=== DOCUMENT SECTION ===

Direct Democracy Party
Back to blog
13 February 20266 min readtaxationeconomy

Fuel excise indexation: the invisible tax increase nobody voted for

By Direct Democracy

Every time you fill up your car, you're paying a tax that quietly grows larger without any politician ever having to cast a vote, hold a debate, or face scrutiny. It's called fuel excise indexation, and it's one of the most effective invisible tax increases in the Australian policy toolkit.

What is fuel excise, and what is indexation?

Fuel excise is a flat tax applied to every litre of petrol and diesel sold in Australia. As of mid-2025, the rate sits at approximately 50.8 cents per litre - meaning that on a 50-litre tank, you're paying around $25.40 in federal excise before you even factor in GST (which is then charged on top of the excise, a tax-on-a-tax arrangement that receives remarkably little public attention).

Indexation means this rate is automatically adjusted every six months - in February and August - in line with the Consumer Price Index (CPI). There's no vote in Parliament. No budget measure. No press release. The tax simply goes up, twice a year, by default.

=== ENTRIES SHOWN ===

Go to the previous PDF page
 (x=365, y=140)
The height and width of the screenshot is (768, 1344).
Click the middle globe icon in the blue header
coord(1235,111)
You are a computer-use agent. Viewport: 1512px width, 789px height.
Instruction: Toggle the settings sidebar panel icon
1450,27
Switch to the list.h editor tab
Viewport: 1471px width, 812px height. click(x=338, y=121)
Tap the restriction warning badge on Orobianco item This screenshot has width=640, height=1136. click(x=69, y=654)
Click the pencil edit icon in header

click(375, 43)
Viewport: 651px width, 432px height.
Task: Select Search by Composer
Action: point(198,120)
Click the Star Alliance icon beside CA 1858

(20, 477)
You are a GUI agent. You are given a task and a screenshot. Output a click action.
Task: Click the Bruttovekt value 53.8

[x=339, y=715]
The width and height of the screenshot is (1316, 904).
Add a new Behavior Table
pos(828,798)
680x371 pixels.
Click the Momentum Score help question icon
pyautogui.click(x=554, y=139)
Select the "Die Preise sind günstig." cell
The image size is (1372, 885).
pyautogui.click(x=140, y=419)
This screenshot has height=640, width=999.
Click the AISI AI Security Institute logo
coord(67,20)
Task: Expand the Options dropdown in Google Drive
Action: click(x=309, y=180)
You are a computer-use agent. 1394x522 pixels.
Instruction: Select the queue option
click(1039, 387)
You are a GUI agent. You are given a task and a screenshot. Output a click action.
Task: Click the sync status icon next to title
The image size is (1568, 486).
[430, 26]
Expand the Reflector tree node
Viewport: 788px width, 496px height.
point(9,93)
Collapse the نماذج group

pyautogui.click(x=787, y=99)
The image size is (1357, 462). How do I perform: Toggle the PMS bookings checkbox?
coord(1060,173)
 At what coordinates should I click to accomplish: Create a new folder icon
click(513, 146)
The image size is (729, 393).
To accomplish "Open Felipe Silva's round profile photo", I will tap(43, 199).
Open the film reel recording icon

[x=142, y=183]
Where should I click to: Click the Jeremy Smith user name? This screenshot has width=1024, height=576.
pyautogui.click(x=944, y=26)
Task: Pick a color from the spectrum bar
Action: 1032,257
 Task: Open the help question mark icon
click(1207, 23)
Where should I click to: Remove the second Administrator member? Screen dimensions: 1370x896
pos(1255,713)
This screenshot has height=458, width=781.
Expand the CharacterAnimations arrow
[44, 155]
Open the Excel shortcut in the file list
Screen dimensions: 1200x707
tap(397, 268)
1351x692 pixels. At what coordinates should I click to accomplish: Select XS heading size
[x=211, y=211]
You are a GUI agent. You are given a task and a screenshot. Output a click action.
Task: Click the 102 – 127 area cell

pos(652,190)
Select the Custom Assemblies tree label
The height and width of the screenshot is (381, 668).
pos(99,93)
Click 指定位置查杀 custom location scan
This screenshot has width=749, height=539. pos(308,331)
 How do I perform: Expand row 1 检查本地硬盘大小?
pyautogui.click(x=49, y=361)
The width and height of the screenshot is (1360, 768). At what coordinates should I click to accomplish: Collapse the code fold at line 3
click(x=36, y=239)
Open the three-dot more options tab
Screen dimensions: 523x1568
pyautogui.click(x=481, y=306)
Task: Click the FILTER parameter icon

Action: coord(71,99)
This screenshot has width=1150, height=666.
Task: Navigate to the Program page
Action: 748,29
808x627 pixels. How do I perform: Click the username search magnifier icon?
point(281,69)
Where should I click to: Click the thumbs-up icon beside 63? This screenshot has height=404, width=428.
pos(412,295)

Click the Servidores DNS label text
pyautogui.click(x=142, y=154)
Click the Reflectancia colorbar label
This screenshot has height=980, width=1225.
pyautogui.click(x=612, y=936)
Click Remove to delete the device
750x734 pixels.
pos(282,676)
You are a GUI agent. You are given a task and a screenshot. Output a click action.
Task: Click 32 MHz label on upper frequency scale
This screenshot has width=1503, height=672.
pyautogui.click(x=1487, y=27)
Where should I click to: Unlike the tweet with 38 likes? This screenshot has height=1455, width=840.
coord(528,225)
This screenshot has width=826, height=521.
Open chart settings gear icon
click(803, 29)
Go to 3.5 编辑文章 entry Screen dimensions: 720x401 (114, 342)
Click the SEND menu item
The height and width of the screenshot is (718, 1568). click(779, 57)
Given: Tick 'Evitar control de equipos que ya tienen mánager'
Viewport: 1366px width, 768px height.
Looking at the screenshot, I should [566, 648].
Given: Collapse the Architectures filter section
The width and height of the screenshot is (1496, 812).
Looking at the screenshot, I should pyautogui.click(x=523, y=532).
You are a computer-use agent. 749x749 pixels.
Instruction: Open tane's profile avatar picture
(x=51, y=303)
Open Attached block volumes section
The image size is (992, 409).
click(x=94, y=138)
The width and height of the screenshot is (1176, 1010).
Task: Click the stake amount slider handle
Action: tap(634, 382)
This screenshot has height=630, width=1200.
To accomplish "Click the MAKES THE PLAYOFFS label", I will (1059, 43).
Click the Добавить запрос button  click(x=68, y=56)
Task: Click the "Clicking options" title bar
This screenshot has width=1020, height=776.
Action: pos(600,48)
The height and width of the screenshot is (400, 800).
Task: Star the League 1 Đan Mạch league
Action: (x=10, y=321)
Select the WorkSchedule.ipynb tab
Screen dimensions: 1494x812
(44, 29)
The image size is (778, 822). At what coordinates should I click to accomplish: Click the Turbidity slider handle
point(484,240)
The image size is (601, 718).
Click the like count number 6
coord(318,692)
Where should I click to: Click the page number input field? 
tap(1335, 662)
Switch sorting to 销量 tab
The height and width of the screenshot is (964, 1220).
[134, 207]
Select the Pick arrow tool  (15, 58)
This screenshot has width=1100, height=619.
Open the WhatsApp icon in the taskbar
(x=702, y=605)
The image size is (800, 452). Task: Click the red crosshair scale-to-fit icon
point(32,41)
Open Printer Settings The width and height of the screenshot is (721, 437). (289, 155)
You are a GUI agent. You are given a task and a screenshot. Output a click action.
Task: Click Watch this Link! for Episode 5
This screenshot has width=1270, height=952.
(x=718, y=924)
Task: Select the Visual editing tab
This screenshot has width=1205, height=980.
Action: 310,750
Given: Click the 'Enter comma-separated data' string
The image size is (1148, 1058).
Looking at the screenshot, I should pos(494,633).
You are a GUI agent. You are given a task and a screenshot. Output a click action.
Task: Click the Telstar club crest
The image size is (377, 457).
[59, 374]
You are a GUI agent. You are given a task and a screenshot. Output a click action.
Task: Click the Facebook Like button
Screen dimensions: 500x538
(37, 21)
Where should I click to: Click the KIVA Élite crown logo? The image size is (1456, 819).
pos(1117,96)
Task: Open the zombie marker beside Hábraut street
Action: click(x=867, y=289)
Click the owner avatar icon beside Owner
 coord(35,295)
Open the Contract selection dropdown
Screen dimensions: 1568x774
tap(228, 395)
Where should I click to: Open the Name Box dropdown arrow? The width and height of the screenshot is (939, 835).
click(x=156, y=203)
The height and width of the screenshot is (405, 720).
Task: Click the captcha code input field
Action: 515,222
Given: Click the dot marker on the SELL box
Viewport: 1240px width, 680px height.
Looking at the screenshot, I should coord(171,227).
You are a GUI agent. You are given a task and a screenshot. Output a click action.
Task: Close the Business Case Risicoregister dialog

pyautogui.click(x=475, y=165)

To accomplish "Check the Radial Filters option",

===

◆ AIM 1 ◆
Summarize the post on fuel excise indexation in two sentences.
◆ AIM 2 ◆
Answer these questions from the fuel excise post, one answer per line, marked as the questions are.
(a) In which two months is the excise rate adjusted?
(b) About how much federal excise does a 50-litre tank carry?
(c) What is GST charged on top of?
◆ AIM 3 ◆
Write the next part of the fuel excise post, picking up after its last sentence.

◆ FINAL RESULT 1 ◆
Fuel excise is a flat federal tax on every litre of petrol and diesel sold in Australia, around 50.8 cents per litre as of mid-2025, with GST charged on top of it. Through indexation, the rate rises automatically every February and August in line with the Consumer Price Index, with no vote in Parliament, no budget measure and no press release.

◆ FINAL RESULT 2 ◆
(a) February and August.
(b) Around $25.40.
(c) The excise.

◆ FINAL RESULT 3 ◆
This mechanism was abolished by the Howard Government in 2001 under pressure from rural and trucking lobbies, then quietly reintroduced by the Abbott Government in the 2014 budget - somewhat ironically, given that same government had campaigned heavily on reducing the cost of living. It has continued under every government since, including Labor under Albanese.

Why it matters: the numbers

The cumulative effect is significant. Since indexation was reintroduced in 2014, fuel excise has risen by roughly 12–15 cents per litre purely through CPI adjustments - not through any deliberate policy decision, just the automatic ratchet of indexation.

For a typical Australian household with two cars driving around 15,000 km each per year at average fuel efficiency, that indexation creep adds up to an extra $150–$250 per year compared to what they'd pay if rates had stayed frozen. That's not a fortune, but it's money taken without a single elected representative being asked to justify it.

For tradies, farmers, and small business owners who rely on diesel for work vehicles or machinery, the impact is substantially larger. A small trucking operator running two diesel vehicles can expect to pay thousands more annually due to cumulative indexation - costs that are either absorbed into razor-thin margins or passed on to consumers.

Who bears the burden?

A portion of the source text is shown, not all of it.